This paper is organized as follows. Section 2 describes problem and data for the analysis. Section 3 discuss methods for FDT and FRF induction. These classifiers are developed based on real records of COVID-19 patients and take into consideration all specifics of this data. Section 4 introduces the set of metrics for the proposed classifier evaluation. Section 5 focuses on the accuracy of inducted FDT and FRF evaluation and comparison these classifiers with other.

2. Data Collection

The data for this study was collected from real records of COVID-19 patients in ICU at Guy’s and St Thomas’ National Health Service (NHS) Foundation Trust. The dataset consists of 177 anonymous patients’ records with laboratory-confirmed COVID-19 disease. These data are described by 29 input attributes which are divided into two groups: attributes formed based on baseline characteristics and attributes obtained during 14 days of hospitalization. The analysis objective was focused on the prediction of a patient’s survival. The additional information about the considered and analyzed data has been introduced in the paper [38], where medical aspects of this data has been presented in detail.
Baseline dataset characteristics are interpreted as input attributes which can be obtained immediately after admission of a patient or by analysis of patient’s health records. The attributes of the first part obtained immediately are age, gender, ethnicity, Body Mass Index (BMI), and the Acute Physiology and Chronic Health Evaluation II (APACHE II) score. The baseline characteristic from patient’s health records can be as confirmation of diabetes, mellitus, hypertension, ischemic heart disease, chronic obstructive pulmonary disease, asthma, and chronic kidney disease. One more input attribute of the baseline characteristics is thromboembolism (pulmonary, venous, or multiple). These attributes formed based on baseline characteristics are categorical (except age and BMI which are numerical).
The second group of input attributes is collected from vital signs, markers of acute respiratory failure, and serum-based biomarkers severity disease. These attributes were measured repeatedly in different time points (after 24 h of clinical care, on days 7, 10, and 14). If some patient died or was disconnected from mechanical ventilation, the last measured values were used. These attributes are named PEEP (Positive End-Expiratory Pressure), FiO2 (Fraction of Inspired Oxygen), PaO2 (Partial Pressure of Oxygen), PF Ratio, CRP (C-reactive Protein), Ferritin, D_Dimer, Temperature, Vasopressors, RRT (Renal Replacement Therapy), and ECMO (Extracorporeal Membrane Oxygenation). The attributes of the second group are numerical.
The input attributes for the considered problem are categorical and numerical. The categorical data about patient can have ambiguity, for example, as problem of unambiguous interpretability of information in health records. The measured numerical data can have vagueness which, for example, can be caused by measuring device error. Therefore, the fuzzy classification is more acceptable for the considered problem to facilitate decision-making for optimal timing of tracheostomy for prolonged respiratory wean in critically ill COVID-19 patients.

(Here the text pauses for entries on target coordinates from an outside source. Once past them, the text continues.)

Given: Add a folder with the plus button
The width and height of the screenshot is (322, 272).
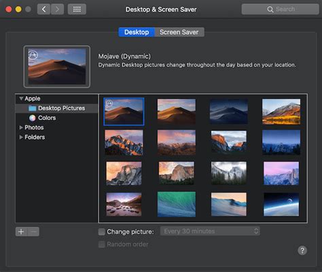Looking at the screenshot, I should coord(21,231).
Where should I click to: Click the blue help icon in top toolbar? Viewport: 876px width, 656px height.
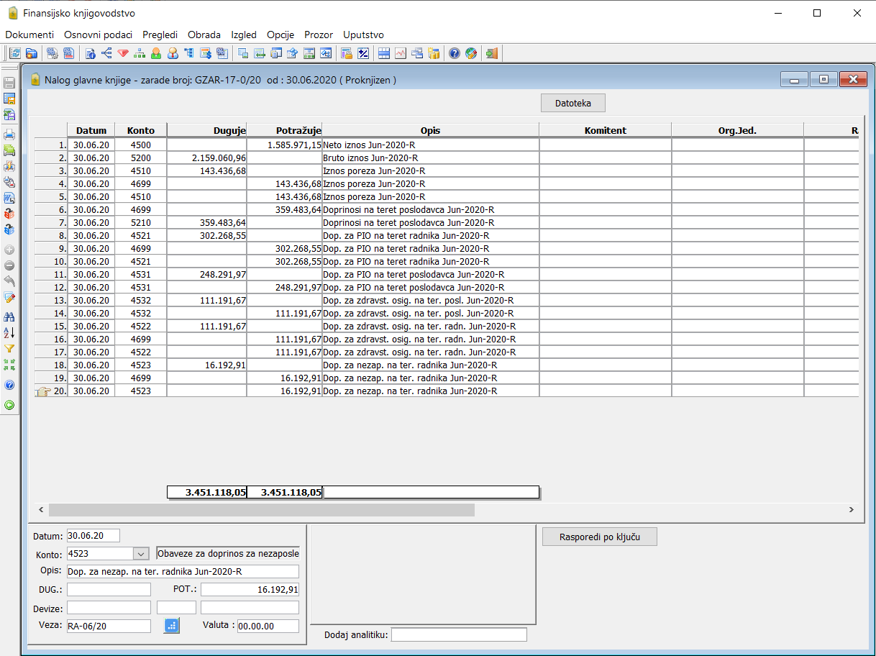[454, 53]
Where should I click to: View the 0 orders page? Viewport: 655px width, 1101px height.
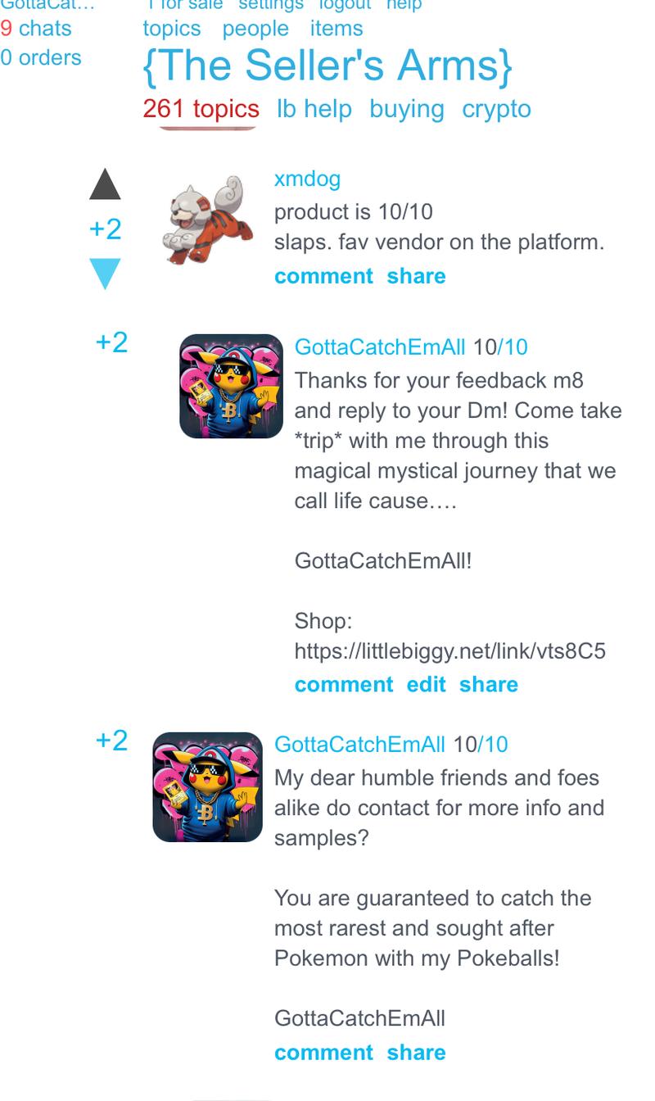point(41,57)

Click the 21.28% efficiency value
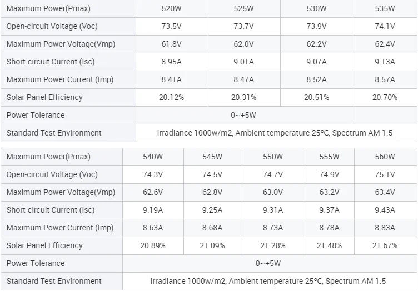(272, 245)
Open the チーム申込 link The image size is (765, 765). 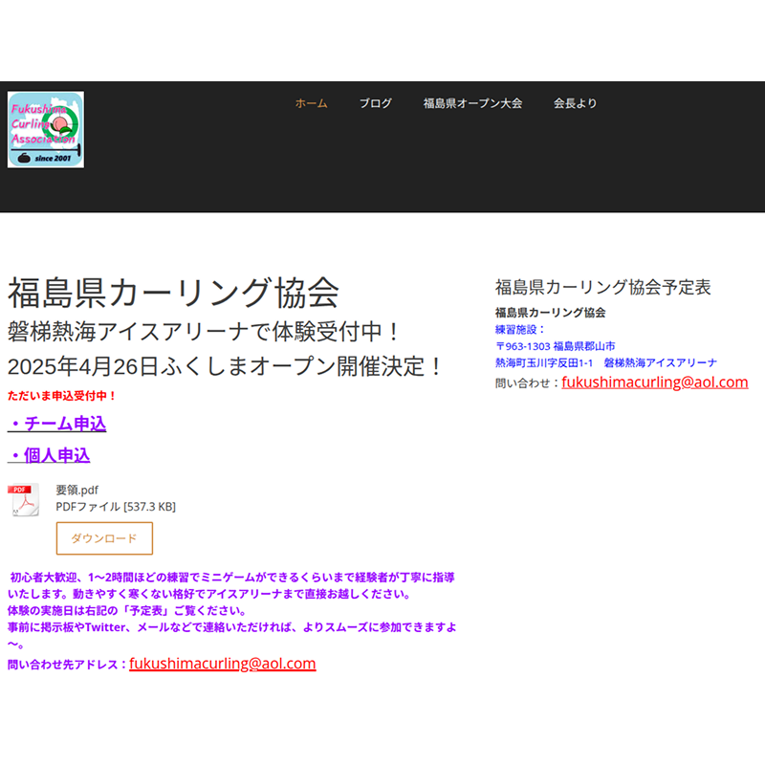point(57,424)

3. Fuzzy Classifier for Facilitate Decision-Making in Treatment of Patients with Coronavirus Pneumonia

The problem of COVID-19 diagnosis is one of relevant problems which is investigated intensively with the use of Machine Learning approaches. The classification methods are background of decision-making procedures of COVID-19 diagnosis [8]. The method for the classifier induction is principal step in development of decision-making procedure. In some studies of COVID-19, fuzzy classifiers are developed. For example, in [18] detecting COVID-19 patients based on a fuzzy inference engine was conducted. There are other studies, that use the fuzzy approach [17,18,34,35,37]. This study proves that fuzzy classification allows to obtain better results as crisp based classification methods. However, investigations of fuzzy classification in decision-making support of COVID-19 treatment are not sufficient [38,40,41].
We proposed the fuzzy classification based on FDT for decision-making in the optimal timing of tracheostomy insertion in COVID-19 patients as one of the possible fuzzy classification-based methods. This investigation has been started in [38]. In [38], decision-making procedure of patients’ treatment has been considered based on development of decision tree (the algorithm C4.5 has been used for the classifier induction).

3.1. Fuzzy Classifier Induction

The use of the fuzzy classifier causes the representation of initial data in form of fuzzy data [39]. The data fuzzification allows for taking into account uncertainty of initial data. Fuzzy data not only provide confident description of initial data, but also offers the results in form most consistent with conventional reasoning [42]. The initial data must be transformed by the special procedure of the preprocessing if they are not fuzzy. This preprocessing is implemented by procedure of fuzzification. Preprocessing (fuzzification) is important to extract more detailed information from data, and take into account the possible ambiguity, vagueness, and impurity of initial data. Therefore, the procedure of the preprocessing as initial data fuzzification is introduced in the method for fuzzy classifier design (Figure 1). The output of the fuzzification is fuzzy data, which is interpreted as input attributes for the classification.
The similar conception of fuzzy classifier application has been in study [39] for the EEG signal classification. However, the preprocessing of signal in classification based on fuzzy classifier has other structure and includes additional procedures of feature extraction (based on Welch transformation) and dimensional reduction (based on the Principal Component Analysis method).
The fuzzification and fuzzy classifier can be implemented based on different approaches. In this investigation the Fuzzy c-means (FCM) algorithm is used for the initial data fuzzification. FDT and FRF are proposed for the classification as decision tree based classifier with well interpretability and visibility of the result.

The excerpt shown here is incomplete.